▶ [Work instruction]: In the entries below, every line that contains "computer" must be located and copied.
=== Source information ===
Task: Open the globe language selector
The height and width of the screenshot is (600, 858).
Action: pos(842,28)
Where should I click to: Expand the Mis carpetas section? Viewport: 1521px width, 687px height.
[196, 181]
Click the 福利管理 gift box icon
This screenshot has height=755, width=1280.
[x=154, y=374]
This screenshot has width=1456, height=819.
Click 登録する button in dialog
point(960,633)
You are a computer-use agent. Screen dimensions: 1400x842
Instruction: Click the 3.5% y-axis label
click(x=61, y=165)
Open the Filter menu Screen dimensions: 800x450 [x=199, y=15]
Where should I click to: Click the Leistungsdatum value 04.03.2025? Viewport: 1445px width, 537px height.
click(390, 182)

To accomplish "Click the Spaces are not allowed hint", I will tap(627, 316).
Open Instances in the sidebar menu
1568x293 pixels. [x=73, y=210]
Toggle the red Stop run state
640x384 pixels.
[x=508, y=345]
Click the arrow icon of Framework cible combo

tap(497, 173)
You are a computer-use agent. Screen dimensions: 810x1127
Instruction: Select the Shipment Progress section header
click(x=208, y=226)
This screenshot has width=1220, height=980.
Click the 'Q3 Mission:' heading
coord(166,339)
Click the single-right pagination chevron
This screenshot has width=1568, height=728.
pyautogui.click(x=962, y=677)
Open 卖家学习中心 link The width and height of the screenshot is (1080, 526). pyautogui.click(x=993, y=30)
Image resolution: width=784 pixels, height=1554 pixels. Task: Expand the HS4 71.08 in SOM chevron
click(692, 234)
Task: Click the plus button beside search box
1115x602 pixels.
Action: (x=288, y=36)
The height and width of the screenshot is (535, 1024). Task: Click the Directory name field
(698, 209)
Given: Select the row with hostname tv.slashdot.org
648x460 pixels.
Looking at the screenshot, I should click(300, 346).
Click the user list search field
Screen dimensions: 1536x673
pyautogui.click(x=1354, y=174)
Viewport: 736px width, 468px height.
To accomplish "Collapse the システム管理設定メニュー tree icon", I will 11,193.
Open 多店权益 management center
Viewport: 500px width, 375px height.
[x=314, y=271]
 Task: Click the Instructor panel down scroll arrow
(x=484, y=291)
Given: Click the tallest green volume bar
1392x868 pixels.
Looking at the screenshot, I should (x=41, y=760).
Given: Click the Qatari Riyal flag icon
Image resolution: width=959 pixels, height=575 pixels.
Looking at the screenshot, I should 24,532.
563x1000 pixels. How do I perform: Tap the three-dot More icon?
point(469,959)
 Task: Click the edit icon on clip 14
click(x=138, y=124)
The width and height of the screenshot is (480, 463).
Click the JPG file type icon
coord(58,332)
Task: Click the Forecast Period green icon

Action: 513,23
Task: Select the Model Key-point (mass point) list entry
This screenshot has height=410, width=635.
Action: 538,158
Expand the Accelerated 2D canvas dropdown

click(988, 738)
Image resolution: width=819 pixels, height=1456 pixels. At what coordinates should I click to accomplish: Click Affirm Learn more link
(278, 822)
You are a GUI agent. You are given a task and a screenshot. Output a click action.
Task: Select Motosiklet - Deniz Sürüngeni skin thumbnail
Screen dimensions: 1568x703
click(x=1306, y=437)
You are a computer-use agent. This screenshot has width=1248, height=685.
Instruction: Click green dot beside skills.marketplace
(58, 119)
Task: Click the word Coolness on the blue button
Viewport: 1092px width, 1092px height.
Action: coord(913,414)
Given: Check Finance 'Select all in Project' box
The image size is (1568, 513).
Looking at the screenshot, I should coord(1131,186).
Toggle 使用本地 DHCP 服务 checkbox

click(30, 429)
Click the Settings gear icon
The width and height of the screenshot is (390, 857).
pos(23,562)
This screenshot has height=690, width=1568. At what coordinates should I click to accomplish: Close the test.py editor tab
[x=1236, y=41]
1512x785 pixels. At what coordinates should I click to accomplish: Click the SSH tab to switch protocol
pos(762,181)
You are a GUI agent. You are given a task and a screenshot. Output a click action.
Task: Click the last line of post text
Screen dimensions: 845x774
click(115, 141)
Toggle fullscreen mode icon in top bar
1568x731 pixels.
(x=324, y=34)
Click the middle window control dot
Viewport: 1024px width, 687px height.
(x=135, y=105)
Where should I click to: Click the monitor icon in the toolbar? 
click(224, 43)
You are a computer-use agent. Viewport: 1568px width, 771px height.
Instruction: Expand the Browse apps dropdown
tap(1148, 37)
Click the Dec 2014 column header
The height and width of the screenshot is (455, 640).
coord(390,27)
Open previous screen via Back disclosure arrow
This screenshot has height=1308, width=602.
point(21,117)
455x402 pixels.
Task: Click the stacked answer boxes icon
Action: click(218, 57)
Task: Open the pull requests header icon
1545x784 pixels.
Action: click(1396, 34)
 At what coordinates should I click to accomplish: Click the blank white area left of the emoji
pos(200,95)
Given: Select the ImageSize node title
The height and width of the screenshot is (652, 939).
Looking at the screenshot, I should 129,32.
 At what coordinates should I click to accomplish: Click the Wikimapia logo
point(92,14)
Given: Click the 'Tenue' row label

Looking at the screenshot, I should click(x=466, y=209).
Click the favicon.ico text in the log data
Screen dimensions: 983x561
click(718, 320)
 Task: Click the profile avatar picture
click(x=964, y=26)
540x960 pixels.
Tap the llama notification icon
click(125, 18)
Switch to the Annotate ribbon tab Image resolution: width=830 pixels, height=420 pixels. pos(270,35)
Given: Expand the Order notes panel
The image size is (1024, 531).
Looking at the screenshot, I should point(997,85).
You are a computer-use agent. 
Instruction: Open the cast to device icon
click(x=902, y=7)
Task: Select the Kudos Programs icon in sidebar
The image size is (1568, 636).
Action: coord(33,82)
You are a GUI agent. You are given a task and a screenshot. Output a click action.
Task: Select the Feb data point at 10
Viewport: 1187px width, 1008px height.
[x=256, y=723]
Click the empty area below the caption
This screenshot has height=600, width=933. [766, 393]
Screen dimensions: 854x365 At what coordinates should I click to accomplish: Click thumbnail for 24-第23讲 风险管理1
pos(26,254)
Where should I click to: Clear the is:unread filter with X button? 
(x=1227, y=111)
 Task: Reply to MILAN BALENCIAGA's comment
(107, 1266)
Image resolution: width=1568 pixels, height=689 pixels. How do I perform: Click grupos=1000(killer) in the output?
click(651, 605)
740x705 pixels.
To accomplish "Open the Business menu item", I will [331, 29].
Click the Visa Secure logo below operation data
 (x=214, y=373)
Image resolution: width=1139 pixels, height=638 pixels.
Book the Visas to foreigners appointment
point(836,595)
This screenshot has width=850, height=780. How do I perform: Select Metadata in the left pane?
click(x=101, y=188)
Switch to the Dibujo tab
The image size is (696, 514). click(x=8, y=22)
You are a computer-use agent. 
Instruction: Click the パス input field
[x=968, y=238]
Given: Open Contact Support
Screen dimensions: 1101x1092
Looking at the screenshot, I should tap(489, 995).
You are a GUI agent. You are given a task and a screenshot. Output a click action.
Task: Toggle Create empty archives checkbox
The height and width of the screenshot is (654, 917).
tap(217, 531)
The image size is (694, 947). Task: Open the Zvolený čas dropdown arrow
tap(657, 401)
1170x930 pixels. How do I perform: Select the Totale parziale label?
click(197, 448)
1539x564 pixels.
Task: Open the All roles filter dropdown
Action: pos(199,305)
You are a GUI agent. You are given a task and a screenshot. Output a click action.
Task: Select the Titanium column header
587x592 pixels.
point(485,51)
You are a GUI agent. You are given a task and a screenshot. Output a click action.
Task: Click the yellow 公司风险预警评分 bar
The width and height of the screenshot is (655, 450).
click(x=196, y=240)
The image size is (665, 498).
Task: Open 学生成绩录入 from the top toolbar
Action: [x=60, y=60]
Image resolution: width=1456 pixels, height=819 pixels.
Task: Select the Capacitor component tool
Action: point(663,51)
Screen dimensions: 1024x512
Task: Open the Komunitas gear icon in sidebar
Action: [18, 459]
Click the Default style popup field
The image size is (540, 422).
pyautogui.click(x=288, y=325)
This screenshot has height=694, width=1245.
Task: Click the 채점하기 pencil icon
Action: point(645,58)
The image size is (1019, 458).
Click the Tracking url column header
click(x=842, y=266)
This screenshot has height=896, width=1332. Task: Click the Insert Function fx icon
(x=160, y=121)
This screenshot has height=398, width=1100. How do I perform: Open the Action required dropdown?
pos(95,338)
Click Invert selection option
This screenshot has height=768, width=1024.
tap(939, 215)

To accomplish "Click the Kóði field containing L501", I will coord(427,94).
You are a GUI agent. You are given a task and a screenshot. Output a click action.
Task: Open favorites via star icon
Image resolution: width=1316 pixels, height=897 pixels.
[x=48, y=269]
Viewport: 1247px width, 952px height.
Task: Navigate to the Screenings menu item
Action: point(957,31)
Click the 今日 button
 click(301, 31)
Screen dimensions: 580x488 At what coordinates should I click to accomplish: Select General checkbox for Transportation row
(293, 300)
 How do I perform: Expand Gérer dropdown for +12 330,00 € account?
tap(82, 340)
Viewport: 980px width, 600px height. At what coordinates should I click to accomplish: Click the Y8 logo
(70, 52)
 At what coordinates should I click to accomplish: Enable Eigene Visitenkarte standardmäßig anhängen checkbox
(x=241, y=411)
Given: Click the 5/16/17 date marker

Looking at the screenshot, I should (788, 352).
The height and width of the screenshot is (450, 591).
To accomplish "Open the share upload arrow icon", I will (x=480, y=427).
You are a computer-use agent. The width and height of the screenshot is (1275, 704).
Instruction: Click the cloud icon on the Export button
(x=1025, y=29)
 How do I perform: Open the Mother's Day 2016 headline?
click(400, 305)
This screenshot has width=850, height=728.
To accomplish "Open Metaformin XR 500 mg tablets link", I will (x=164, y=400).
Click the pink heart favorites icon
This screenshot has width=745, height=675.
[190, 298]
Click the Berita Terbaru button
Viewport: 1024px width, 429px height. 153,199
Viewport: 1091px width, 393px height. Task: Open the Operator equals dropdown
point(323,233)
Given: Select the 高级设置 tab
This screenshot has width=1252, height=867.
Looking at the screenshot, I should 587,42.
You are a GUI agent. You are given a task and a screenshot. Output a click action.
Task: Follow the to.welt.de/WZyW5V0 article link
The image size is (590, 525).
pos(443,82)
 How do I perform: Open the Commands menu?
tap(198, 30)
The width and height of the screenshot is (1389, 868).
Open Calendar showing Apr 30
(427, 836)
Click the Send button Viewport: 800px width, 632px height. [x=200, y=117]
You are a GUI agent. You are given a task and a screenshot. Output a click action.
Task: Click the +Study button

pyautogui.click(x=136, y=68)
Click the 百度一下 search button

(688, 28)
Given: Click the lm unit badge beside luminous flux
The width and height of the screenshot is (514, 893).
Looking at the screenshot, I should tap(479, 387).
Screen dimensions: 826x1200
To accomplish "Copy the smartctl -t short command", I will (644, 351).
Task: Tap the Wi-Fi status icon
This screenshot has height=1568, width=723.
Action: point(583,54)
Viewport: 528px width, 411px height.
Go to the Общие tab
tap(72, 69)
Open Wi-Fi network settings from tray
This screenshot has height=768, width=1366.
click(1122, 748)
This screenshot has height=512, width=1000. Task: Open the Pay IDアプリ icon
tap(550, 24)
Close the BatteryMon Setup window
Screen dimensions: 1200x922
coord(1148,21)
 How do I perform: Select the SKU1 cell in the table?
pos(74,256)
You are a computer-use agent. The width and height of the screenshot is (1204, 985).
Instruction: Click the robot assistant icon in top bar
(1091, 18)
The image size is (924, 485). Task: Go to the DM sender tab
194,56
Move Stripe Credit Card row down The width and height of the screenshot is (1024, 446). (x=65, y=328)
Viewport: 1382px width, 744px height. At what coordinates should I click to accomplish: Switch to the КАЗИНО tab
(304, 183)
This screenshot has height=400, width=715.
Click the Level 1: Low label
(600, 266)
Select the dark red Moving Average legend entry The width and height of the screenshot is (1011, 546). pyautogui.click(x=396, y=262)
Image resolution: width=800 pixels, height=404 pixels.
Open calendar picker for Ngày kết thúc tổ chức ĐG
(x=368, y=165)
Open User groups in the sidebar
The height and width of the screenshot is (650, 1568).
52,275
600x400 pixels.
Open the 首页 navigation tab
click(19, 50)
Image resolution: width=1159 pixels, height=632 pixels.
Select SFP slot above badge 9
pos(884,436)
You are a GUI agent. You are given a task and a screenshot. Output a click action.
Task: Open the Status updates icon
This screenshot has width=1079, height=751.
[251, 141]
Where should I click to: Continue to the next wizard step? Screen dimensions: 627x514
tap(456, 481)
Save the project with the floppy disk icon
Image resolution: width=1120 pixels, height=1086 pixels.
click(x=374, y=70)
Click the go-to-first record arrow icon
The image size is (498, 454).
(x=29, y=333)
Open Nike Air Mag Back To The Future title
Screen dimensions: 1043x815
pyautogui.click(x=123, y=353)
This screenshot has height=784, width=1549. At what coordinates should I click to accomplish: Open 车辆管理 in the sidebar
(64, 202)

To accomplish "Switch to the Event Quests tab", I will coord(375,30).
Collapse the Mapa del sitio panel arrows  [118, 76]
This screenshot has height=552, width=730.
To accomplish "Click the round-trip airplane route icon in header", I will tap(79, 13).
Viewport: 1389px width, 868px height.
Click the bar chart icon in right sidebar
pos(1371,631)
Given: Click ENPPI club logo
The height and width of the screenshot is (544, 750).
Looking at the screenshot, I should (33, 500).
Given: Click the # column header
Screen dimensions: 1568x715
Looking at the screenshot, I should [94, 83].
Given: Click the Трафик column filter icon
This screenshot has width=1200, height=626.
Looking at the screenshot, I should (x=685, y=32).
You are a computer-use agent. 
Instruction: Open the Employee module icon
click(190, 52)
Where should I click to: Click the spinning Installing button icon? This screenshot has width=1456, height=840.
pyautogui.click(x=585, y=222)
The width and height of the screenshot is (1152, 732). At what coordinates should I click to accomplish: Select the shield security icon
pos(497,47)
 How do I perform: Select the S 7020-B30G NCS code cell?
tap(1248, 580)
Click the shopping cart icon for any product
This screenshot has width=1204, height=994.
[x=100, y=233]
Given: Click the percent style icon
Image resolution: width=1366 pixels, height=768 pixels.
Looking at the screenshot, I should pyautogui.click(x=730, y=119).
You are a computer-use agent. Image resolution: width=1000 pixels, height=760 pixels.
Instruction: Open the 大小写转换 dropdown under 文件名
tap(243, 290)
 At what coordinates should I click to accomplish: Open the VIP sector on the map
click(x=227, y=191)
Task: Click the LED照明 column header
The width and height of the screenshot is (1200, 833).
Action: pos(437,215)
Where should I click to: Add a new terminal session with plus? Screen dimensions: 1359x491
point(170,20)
===
▶ [Task output]:
You are a computer-use agent. Screen dimensions: 1400x842
You are a computer-use agent. Screen dimensions: 810x1127
You are a computer-use agent. This screenshot has width=1248, height=685.
You are a computer-use agent. Viewport: 1568px width, 771px height.
You are a computer-use agent. 
You are a computer-use agent. 
You are a computer-use agent. The width and height of the screenshot is (1275, 704).
You are a computer-use agent. The width and height of the screenshot is (1204, 985).
You are a computer-use agent. 
You are a computer-use agent. Image resolution: width=1000 pixels, height=760 pixels.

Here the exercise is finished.